Functional Programming in JavaScript
What is Functional Programming
Generally, Functional Programming (FP) is a coding style that centers 3 main paradigms:
- declarative flow
- immutability
- composition
Declarative Programming
Declarative programming is a paradigm that relies on expressions that tell what is being computed as opposed to imperative programming that uses statements to tell how something needs to be computed with little clarity as to why. Consider the following example:
// Imperative flow
function doubleNumbers(numbers) {
const doubled = [];
for (const n of numbers) {
doubled.push(n * 2);
}
return doubled;
};
// Declarative flow
const doubleNumbers = numbers => numbers.map(n => n * 2);
// Declarative with ramda
const doubleNumbers = R.map(n => n * 2);
Here the imperative flow relies on temp variables, loops, actions, and a return all while obfuscating how this does what the function name suggests. Contrast with the declarative flows where we know we have an array of numbers and each number is mapped via the very self-explanatory lambda n => n * 2. We’ll continue to see declarative voice cuts down on code, makes code more readable, and the intent more easily known.
Immutability
Immutability is the property of data structures not being able to be changed, or mutated, by the functions they’re passed to. Immutability ensures functions stay pure without any side effects, i.e. functions always return the same value given the same starting arguments without altering the global state around them. JavaScript does not enforce immutability at the language level, which means any steps should be taken to ensure this happens. Enter functional programming:
// With mutation
function withoutKey(key, store) {
delete store[key];
return store;
};
// Immutability preserved
function withoutKey(key, store) {
const {
[key]: deleted,
...rest
} = store;
return rest;
};
The above example is particularly critical if the store in question is the DOM window object.
Composition
One of the main benefits of JavaScript over other languages is that it features first-class functions. That is, functions can be assigned to variables or passed to other functions as arguments. In short functions act like any other assigned variable. Among other things this allows functions to be wrapped, or composed with one another. Consider the following example:
const addOne = n => n + 1;
const double = n => n * 2;
const square = n => n * n;
// ((2 * n)^2) + 1 => 4n^2 + 1
const fourNSquaredPlusOne = n => addOne(square(double(n)));
Inline composition isn’t that readable and certainly becomes harder to parse as more functions are added to the composition. Libraries like ramda address this with a function compose that can be used like this:
const fourNSquaredPlusOne = R.compose(
addOne,
square,
double,
);
However this can be a bit misleading since the evaluation happens inside out, or bottom up (right-ro-left if inline). The complementary pipe function achieves the same outcome in a more intuitive order:
const fourNSquaredPlusOne = R.pipe(
double,
square,
addOne,
);
Under the hood pipe looks something like this:
const pipe = (…fns) => x => fns.reduce((y, f) => f(y), x);
y here is the accumulator value, which is just the composition to this point. f is the next listed function which is simply applied to the resulting calculation of the accumulator. x is the starting value and represents the passed argument to the composed functions.
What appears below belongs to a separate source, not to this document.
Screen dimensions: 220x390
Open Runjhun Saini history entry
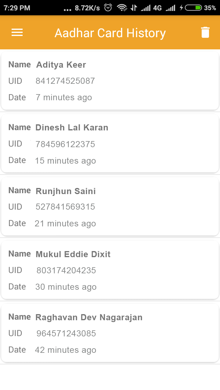click(x=110, y=207)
One of the many nice qualities of pipe is that it is self-flattening and self-composable. For example, these two representations are functionally equivalent:
const fourNSquaredPlusOne = pipe(
double,
square,
addOne,
);
const fourNSquaredPlusOne = pipe(
double,
pipe(
square,
addOne,
),
);
Common recipes
Getting
Objects in JavaScript are often deeply nested, but functions also can’t rely on nested paths existing. As such it’s very common to see something like this for getting:
return foo?.bar?.biz;
This expression is actually quite compact compared to the legacy JavaScript equivalent:
return foo && foo.bar && foo.bar.biz;
However if I want to compose this value with another operation I’d need an intermediate function like this:
const getBiz = foo => foo?.bar?.biz;
Ramda simplifies this with its path function that takes the object and the desired path returning undefined by default if the path doesn’t exist:
return R.path(['bar', 'biz'], foo);
This presentation is actually more complex than our getBiz function above. But ramda leverages currying to make foo an optional final parameter. When the data object is passed as the last argument the result is the value of foo?.bar?.biz. But without it the result is our getBiz function, flexible and composable.
const foo = { bar: { biz: 4 } };
R.pipe(
// foo
// ↳ path(['bar', 'biz'], foo)
R.path(['bar', 'biz']),
// foo
// ↳ path(['bar', 'biz'], foo)
// ↳ double(path(['bar', 'biz'], foo))
double,
)(foo); //=> 8
Setting
Updating values at a specified path is even more tedious as not only does that path need to be verified to exist, but for the sake of immutability nested spread operators are often used to create a mutation-free clone:
if (foo?.bar?.biz) {
return {
...foo,
bar: {
...foo.bar,
biz: 8,
},
};
}
Ramda comes to the rescue again with set (and lensPath which is similar to path but isn’t concerned with getting at that path but rather pointing to that location):
return R.set(R.lensPath(['bar', 'biz']), 8, foo);
Like path, set is configured for composition with the last argument optional. However the above doesn’t read very well and it’s annoying we need a separate utility function to handle this common operation. Ramda therefore provides us with assocPath to combine the getting and setting in a more compact function:
const setBizTo8 = R.assocPath(['bar', 'biz'], 8);
setBizTo8(foo); //=> { bar: { biz: 8 } }
One common shortcoming of assocPath is that the new set value is independent of the existing value. Ramda provides a method over that handles just this.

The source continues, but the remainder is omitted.